In recognition of the United Nations Day for Peace on Sept 21st, 2017, an International invitational poster exhibition is simultaneously happening in Tehran, Iran and Stillwater, Oklahoma. The dually hosted exhibit is “Devoted to strengthening the ideals of peace, both within and amongst all nations and peoples.”
‘Posters For Peace‘ features posters from international artists who advocate peace and oppose the escalation of violent conflicts. “We believe that peace is an intrinsic human desire,” said OSU assistant professor of graphic design Pouya Jahanshahi. “No matter what happens around politics, the economy, society, I think all humans want to see peace and they believe sitting in harmony with each other is a core human desire.”

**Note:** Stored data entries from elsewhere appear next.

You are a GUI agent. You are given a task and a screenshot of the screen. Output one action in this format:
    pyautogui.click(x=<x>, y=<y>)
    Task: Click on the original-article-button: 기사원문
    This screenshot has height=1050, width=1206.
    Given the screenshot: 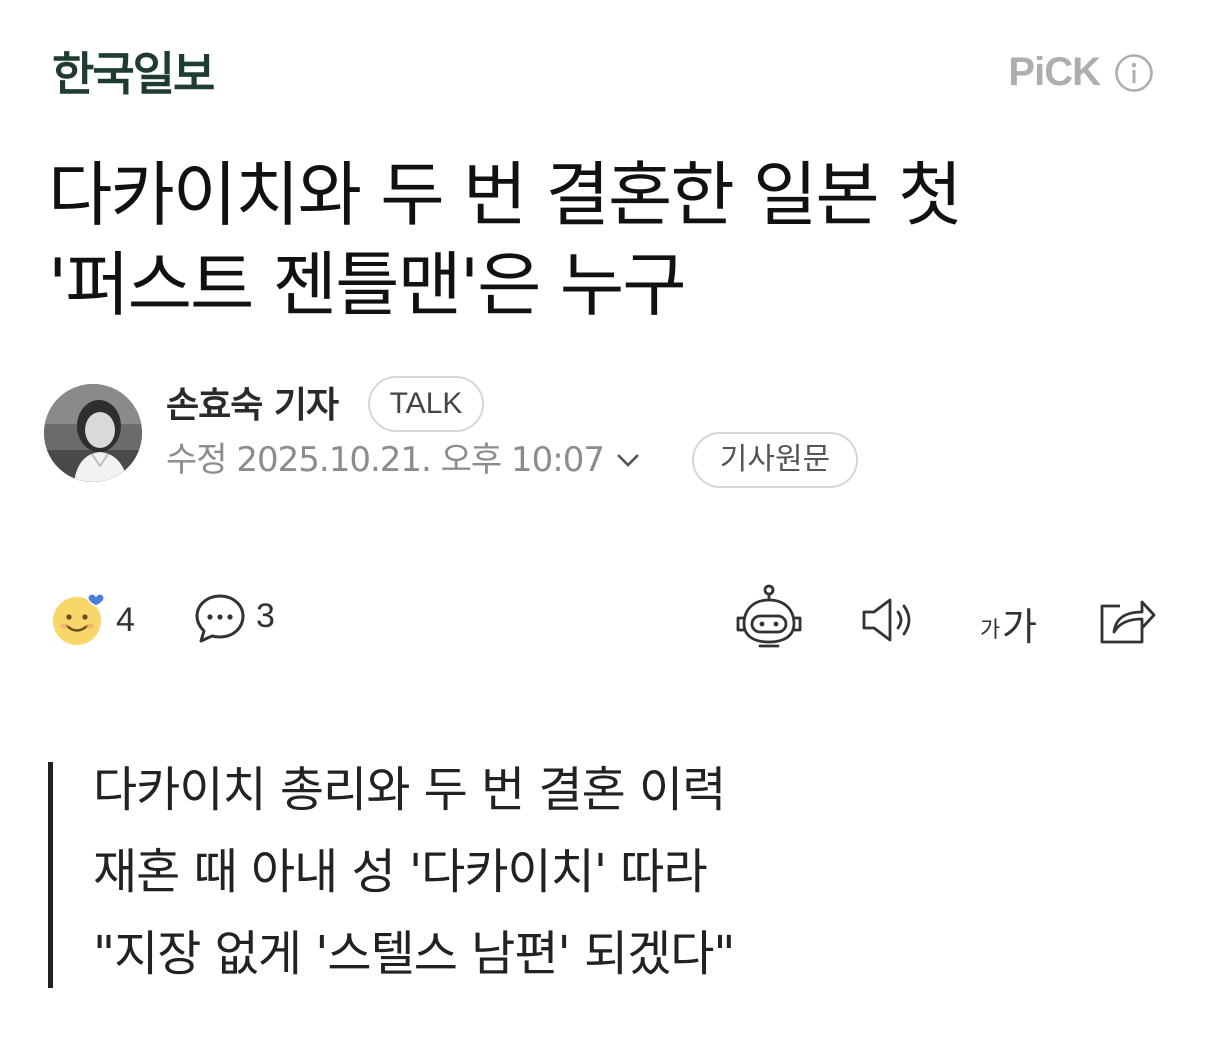 What is the action you would take?
    pyautogui.click(x=775, y=460)
    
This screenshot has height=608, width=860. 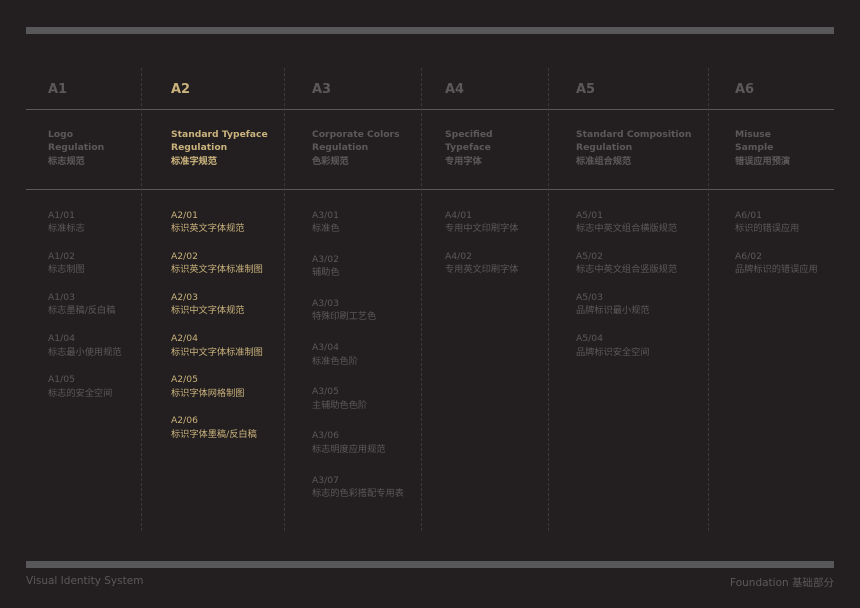 I want to click on item-label: 专用英文印刷字体, so click(x=482, y=270).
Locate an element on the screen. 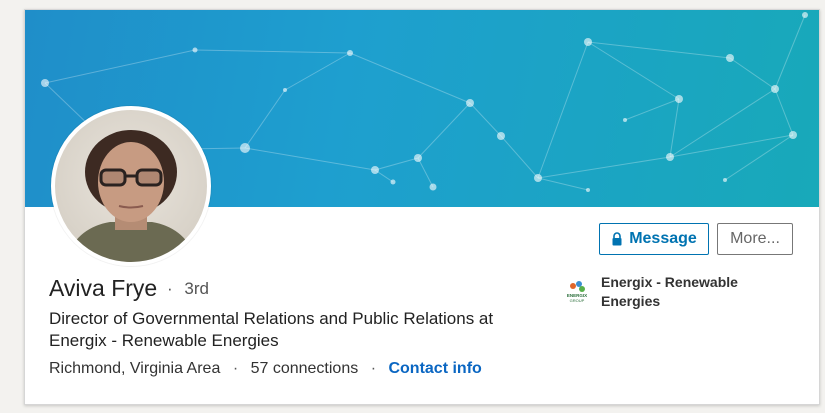  avatar-portrait is located at coordinates (131, 196).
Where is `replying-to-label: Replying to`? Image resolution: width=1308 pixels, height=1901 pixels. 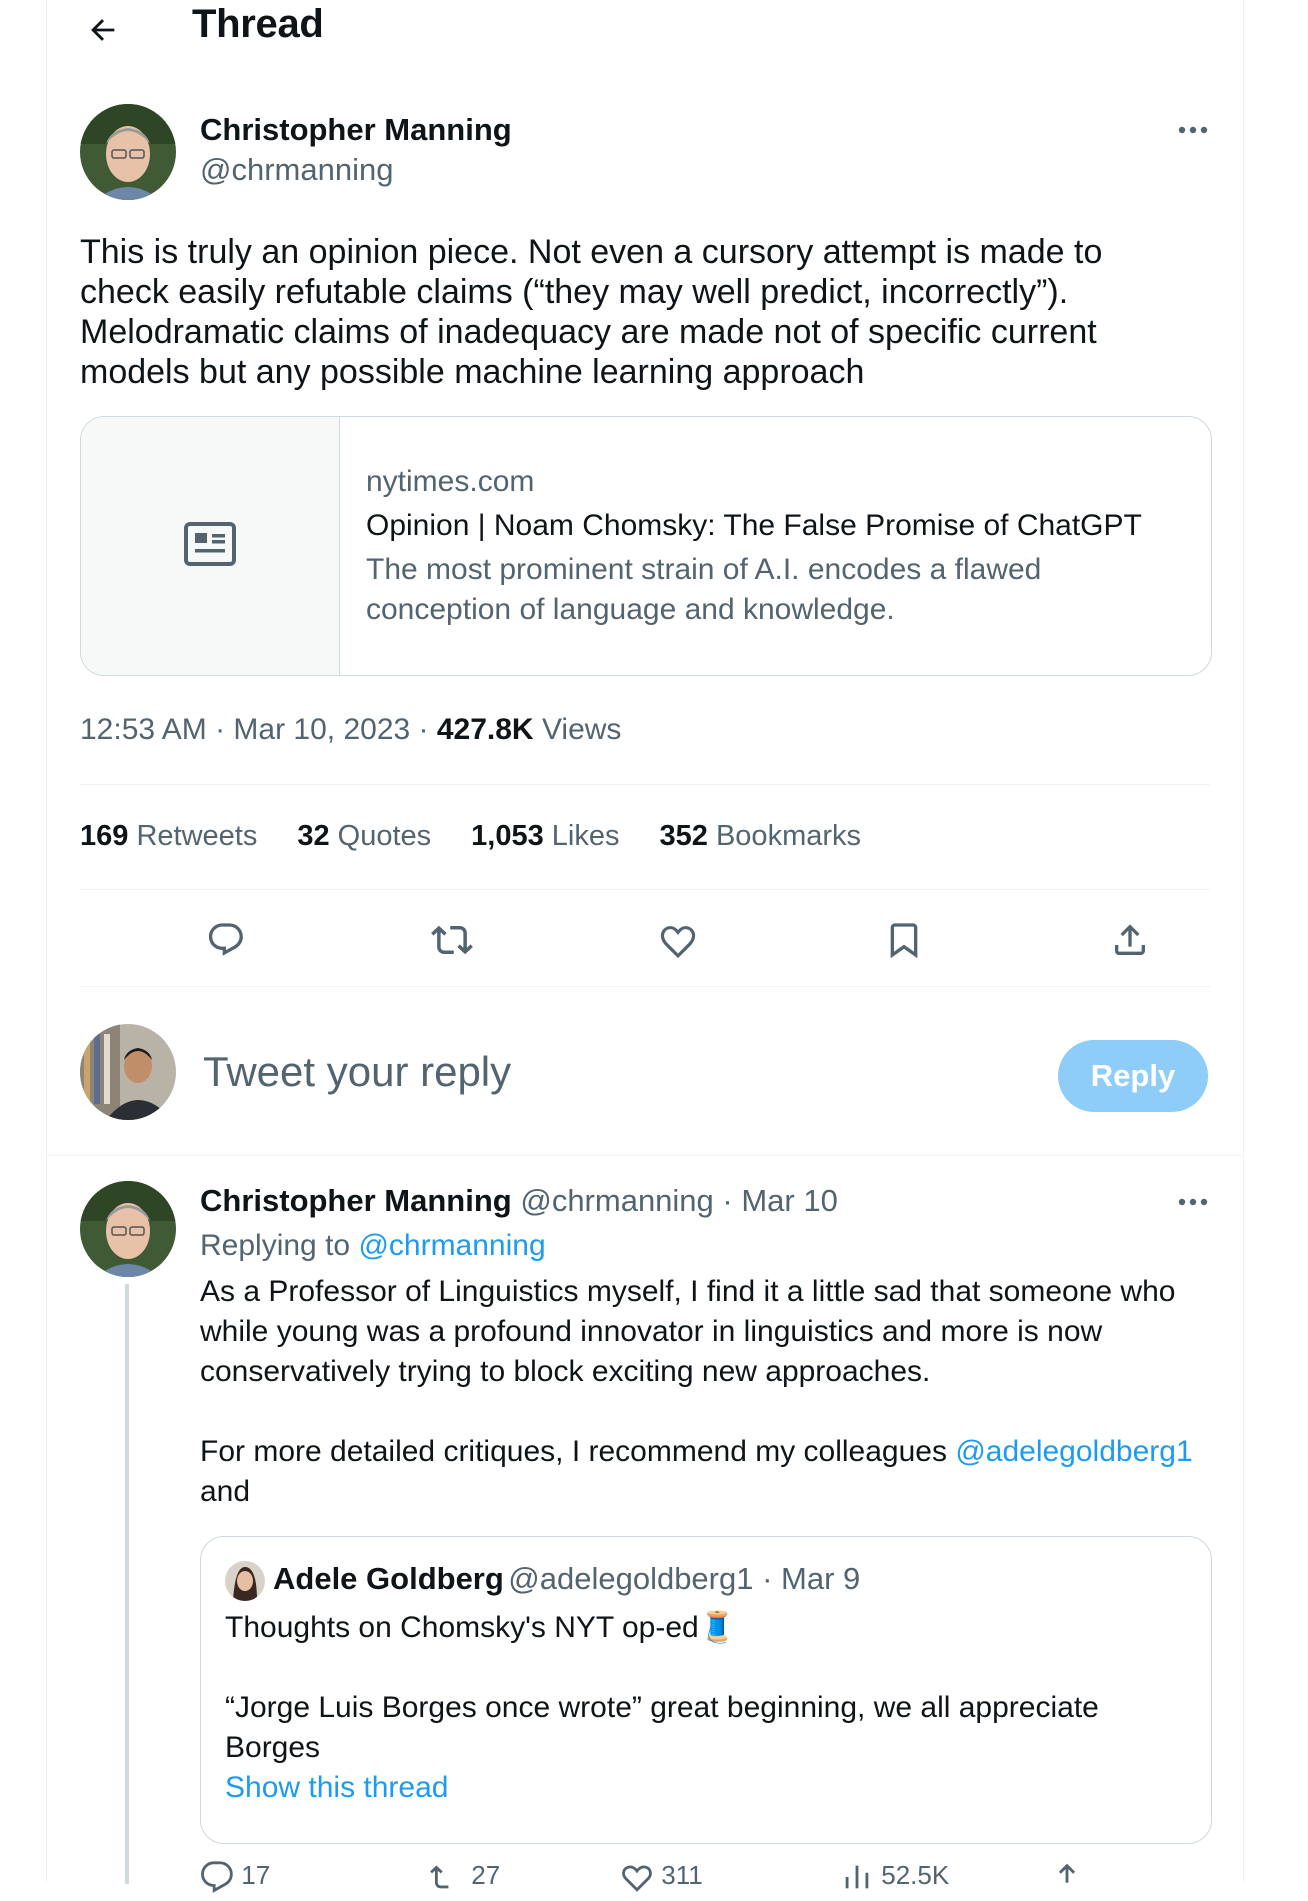
replying-to-label: Replying to is located at coordinates (280, 1246).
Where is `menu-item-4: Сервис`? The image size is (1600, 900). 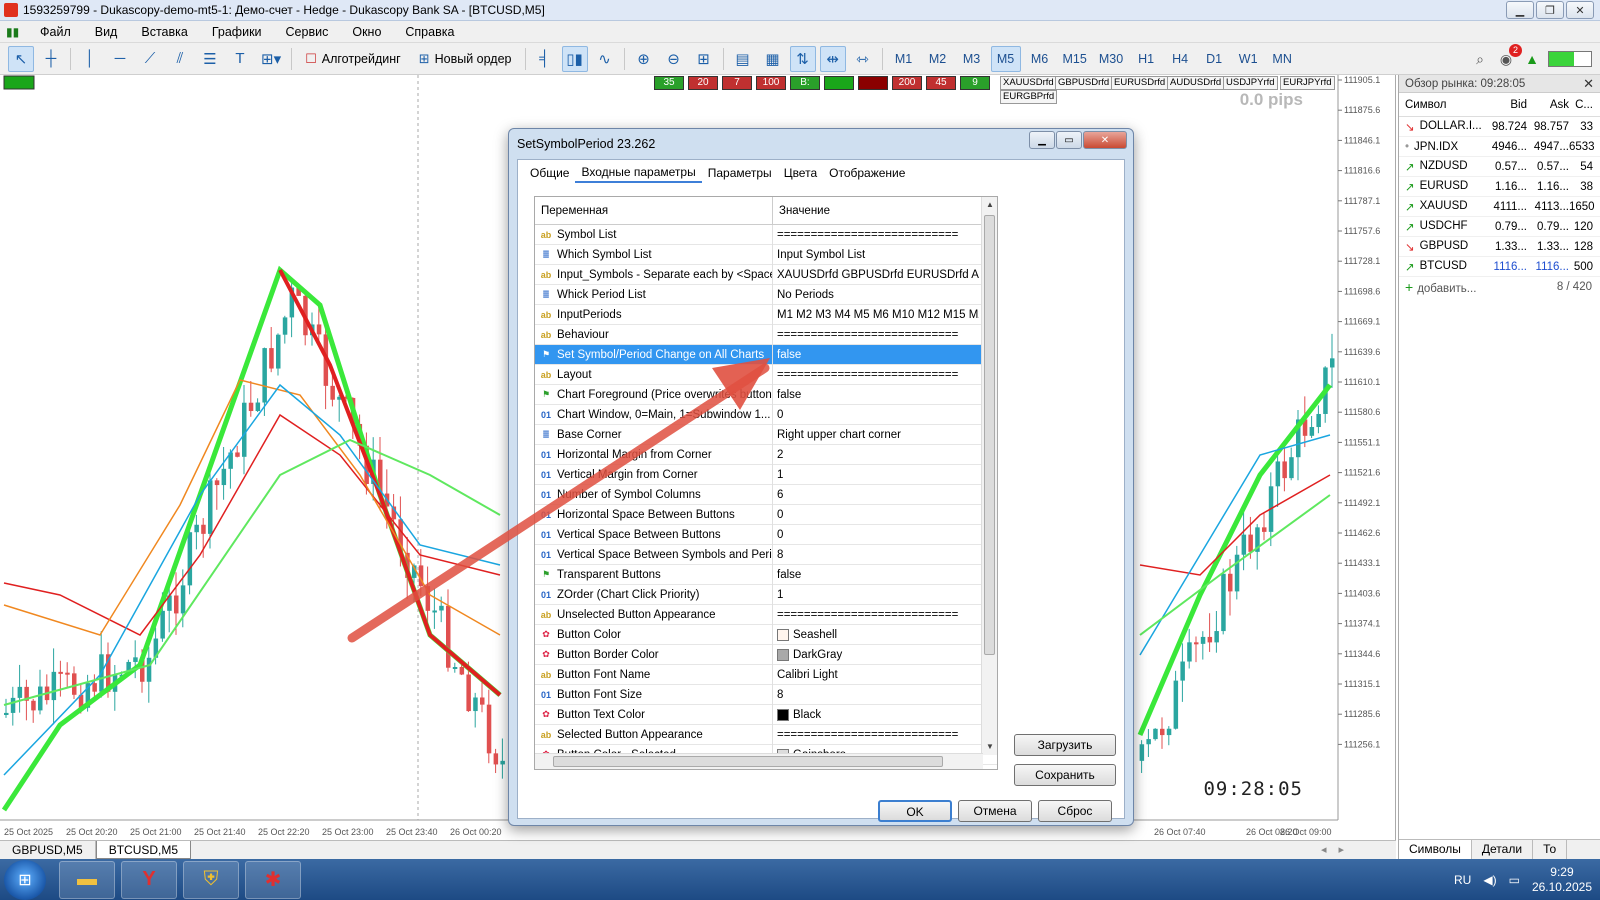 menu-item-4: Сервис is located at coordinates (308, 32).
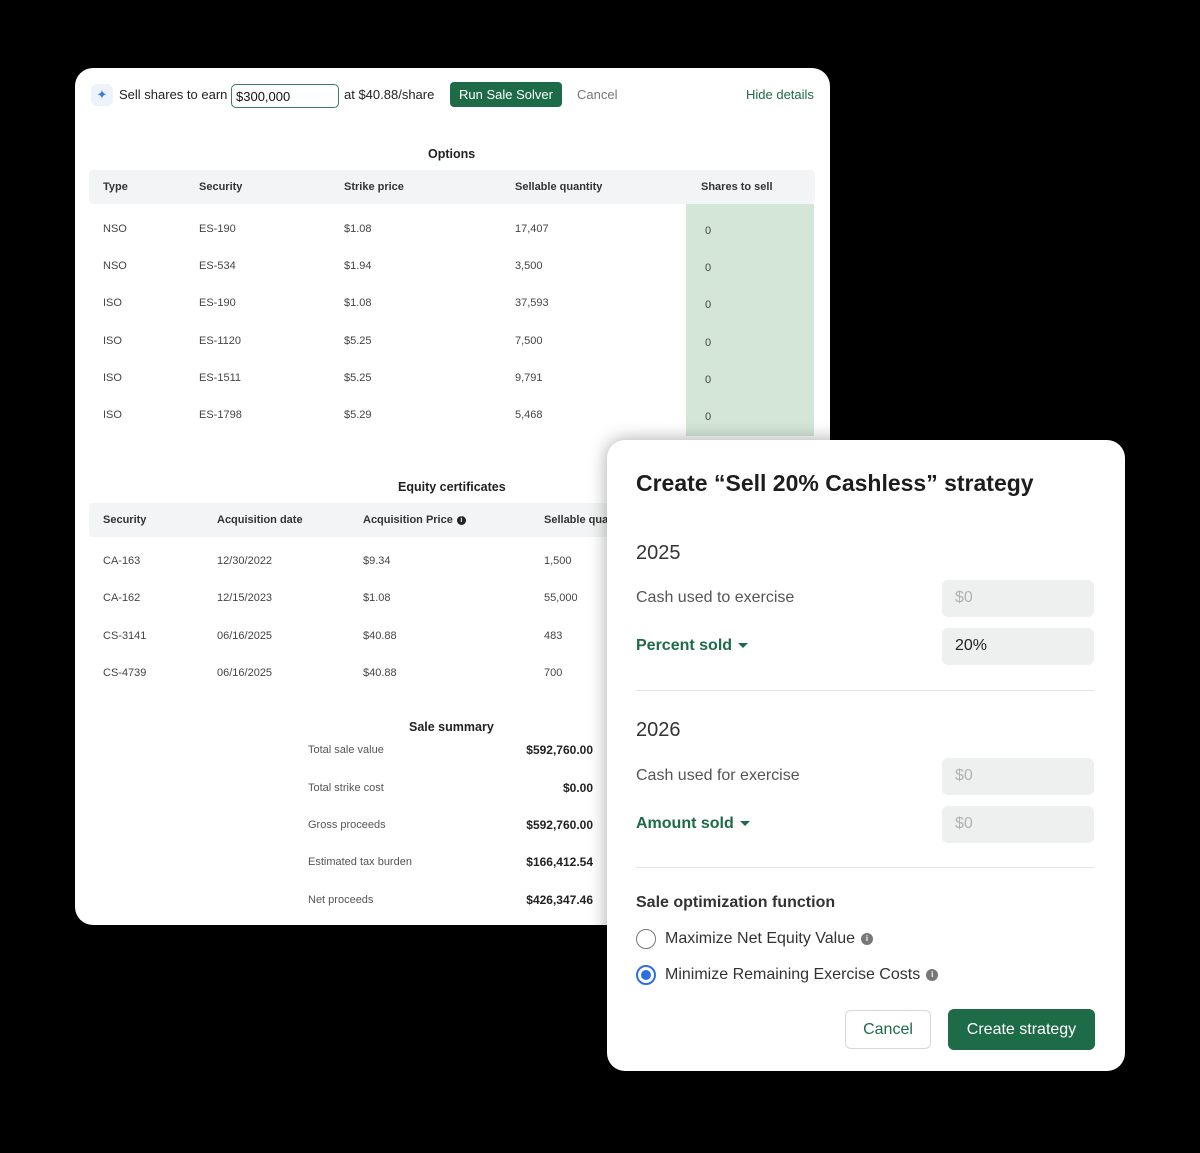 This screenshot has height=1153, width=1200. I want to click on option-security: ES-534, so click(218, 266).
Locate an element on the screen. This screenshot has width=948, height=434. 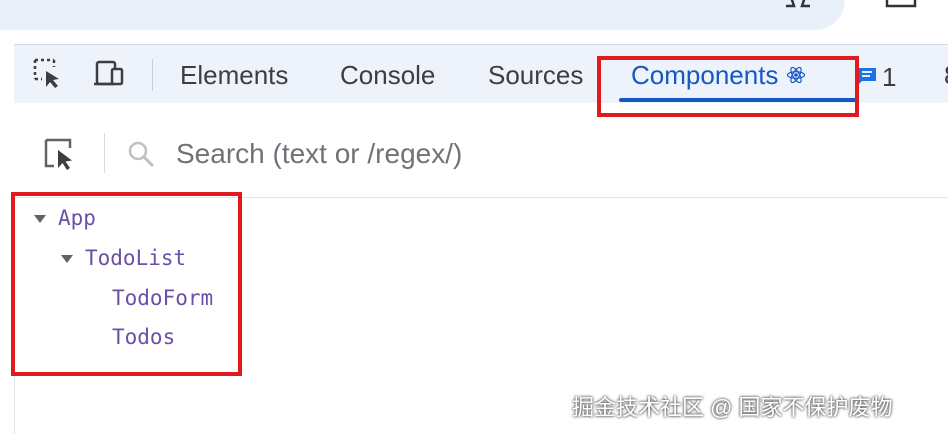
message-icon is located at coordinates (867, 77).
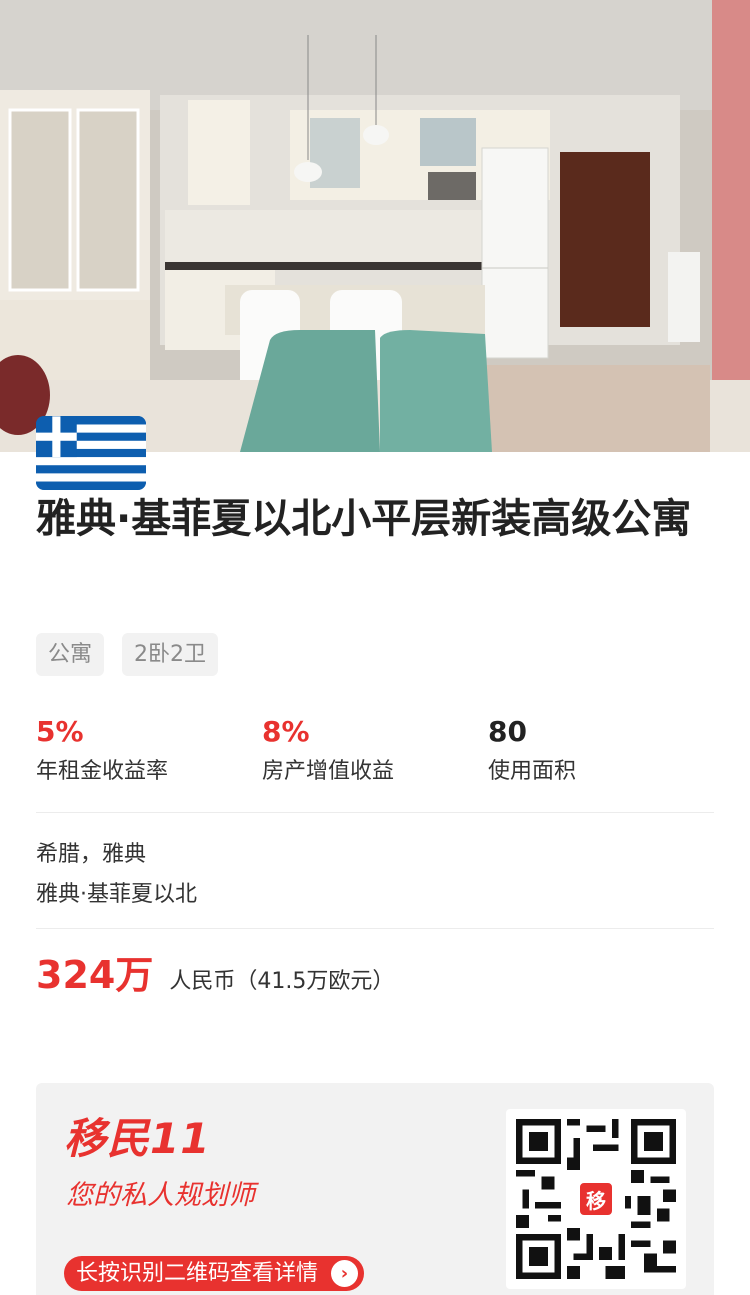  I want to click on stat-appreciation: 8% 房产增值收益, so click(328, 751).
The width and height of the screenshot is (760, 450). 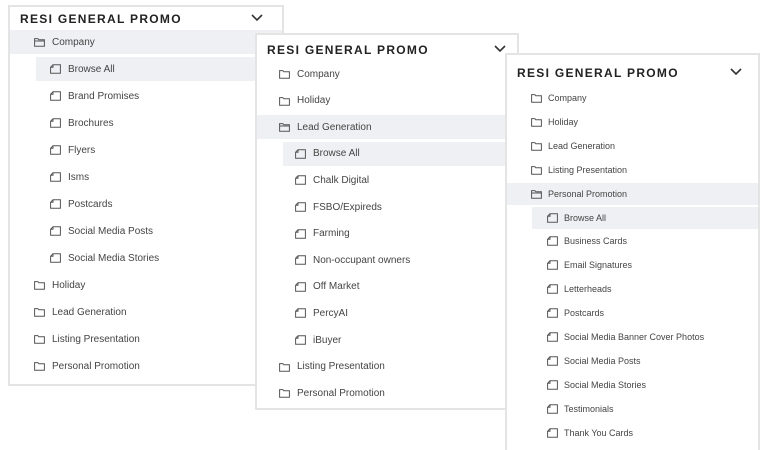 What do you see at coordinates (588, 290) in the screenshot?
I see `item-label: Letterheads` at bounding box center [588, 290].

Jahanshahi, 47, was born in Iran, but left his homeland for London and then California as a teenager during the eight year Iran-Iraq War. He is working with Zahra Pashaei, a noted Iranian graphic designer, to bring the exhibit to audiences. The exhibit features posters from 20 Iranian designers and 20 international designers, including many in the US.
The exhibit can be viewed until Sept. 28th (2017) at the Oklahoma State University Department of Art’s Gardiner Gallery on campus. The exhibit is simultaneously displayed in the Qasr Gallery in Tehran, a former prison built in 1929 that was recommissioned as an art gallery in 2012.
“It’s a massive jail structure. I think it had a couple hundred jail cells. Some of the famous Iranian authors and poets were jailed in that facility,” Jahanshahi said in an interview with NonDoc. “That facility has become a cultural center now. These same posters that will be in our gallery will be displayed in the jail cells and the jail gallery in Iran.”
“Iran and America have always had this weird love-hate relationship,” Jahanshahi said. “But I can tell you from the perspective of Iranian people – I’m not talking about politics or economics or anything – Iranian people have always had an admiration and love of American things and America itself and Americans.”
“It’s partly because of the notion of how America became what it is. People left places that didn’t want them or were putting them under torture, so they created a new place, and this new place became better than anywhere else.”